# Data shown
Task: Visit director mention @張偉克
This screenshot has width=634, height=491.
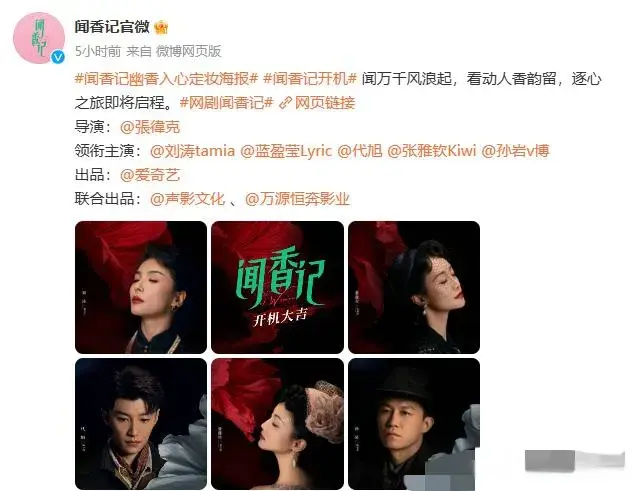Action: 150,127
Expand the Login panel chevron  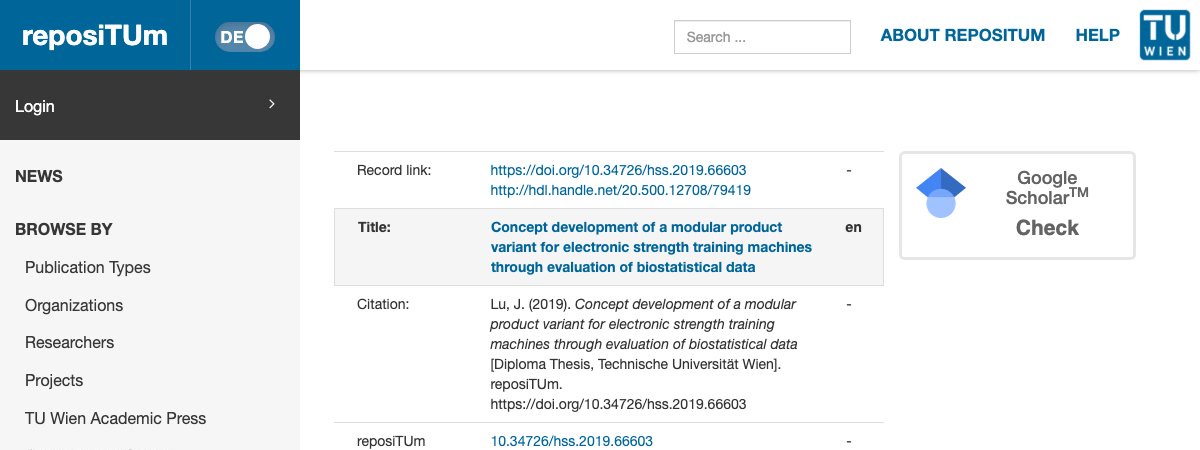coord(271,104)
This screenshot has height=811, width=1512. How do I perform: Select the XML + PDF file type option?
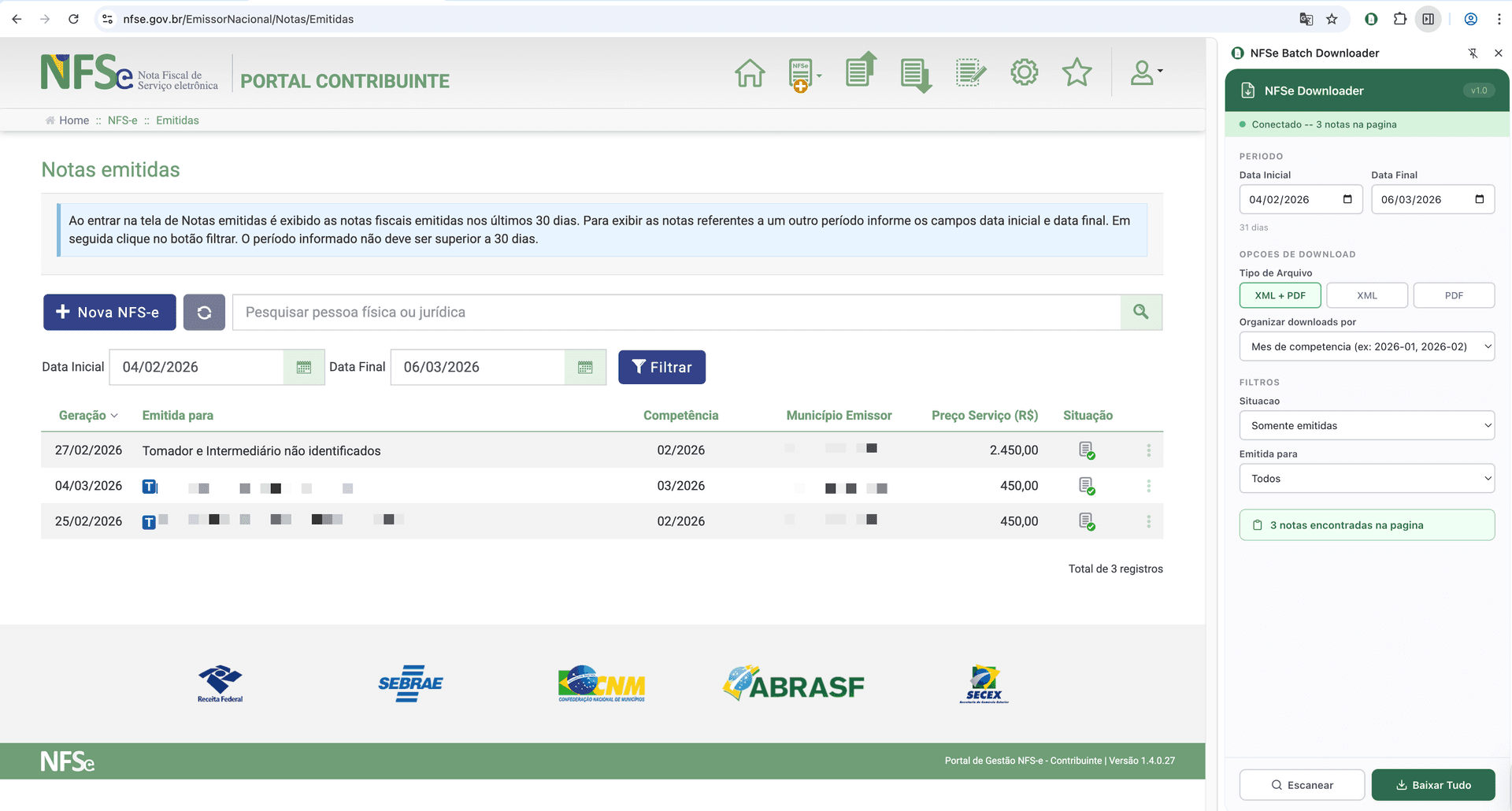tap(1280, 295)
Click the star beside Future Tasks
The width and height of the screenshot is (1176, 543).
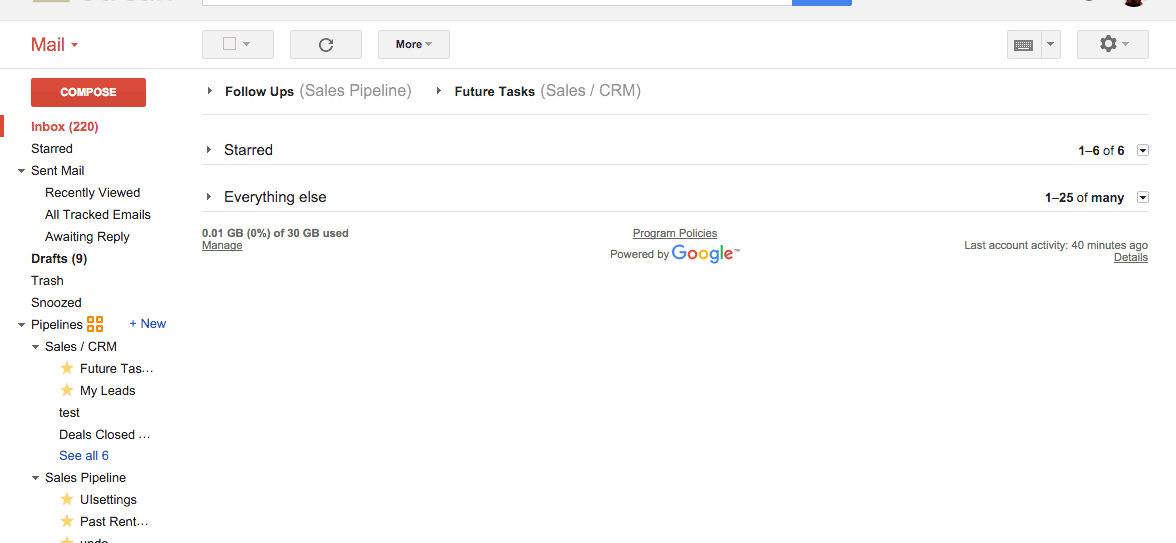point(67,368)
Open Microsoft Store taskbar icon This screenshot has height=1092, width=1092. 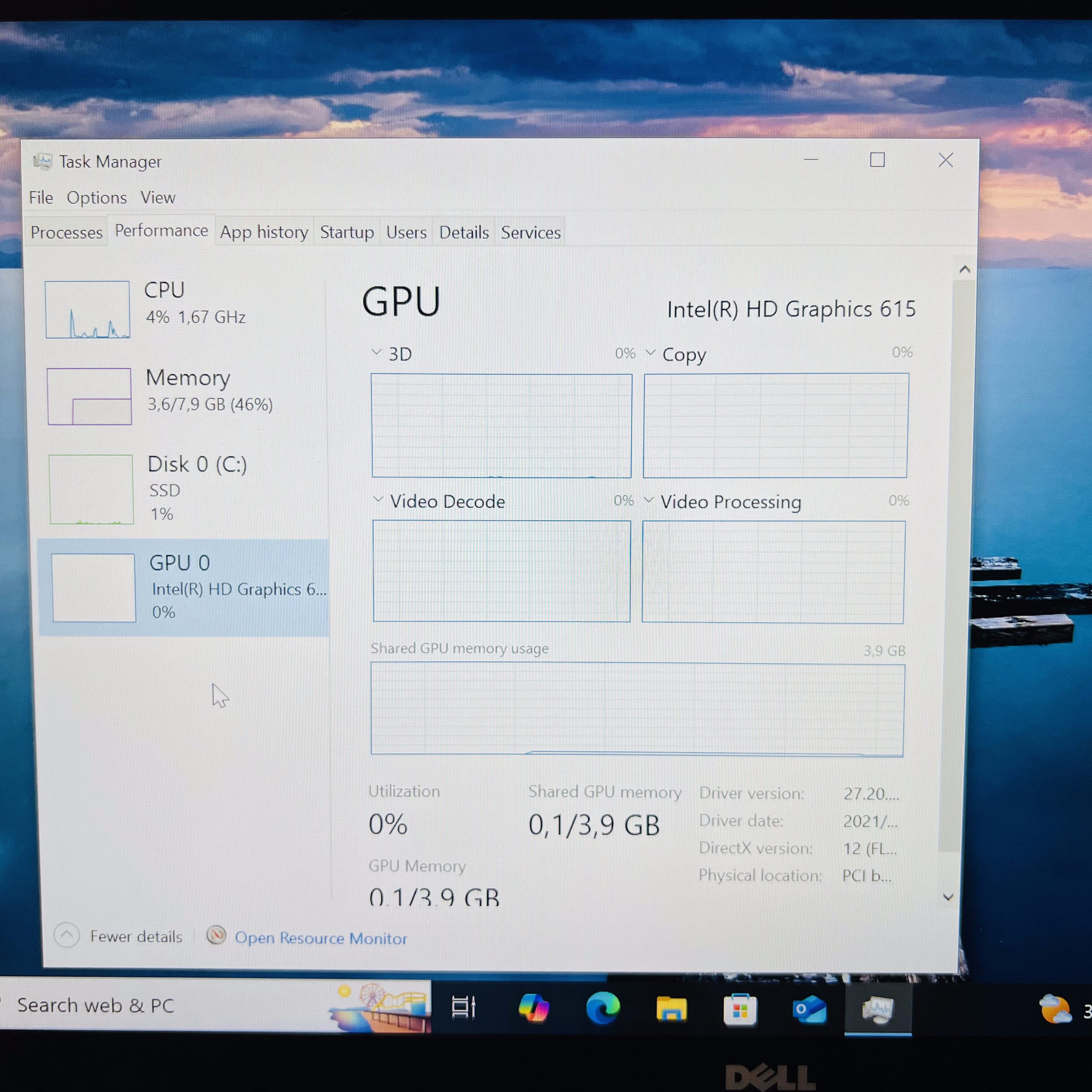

# What is asked
Reproduce the entries above, starting at the line that contains "This screenshot has height=811, width=1512." and ending at the line that contains "point(67,368)", and omit the pictures from the answer.

# The solution
This screenshot has height=811, width=1512. How do I perform: Select the XML + PDF file type option?
tap(1280, 295)
Click the star beside Future Tasks
The width and height of the screenshot is (1176, 543).
point(67,368)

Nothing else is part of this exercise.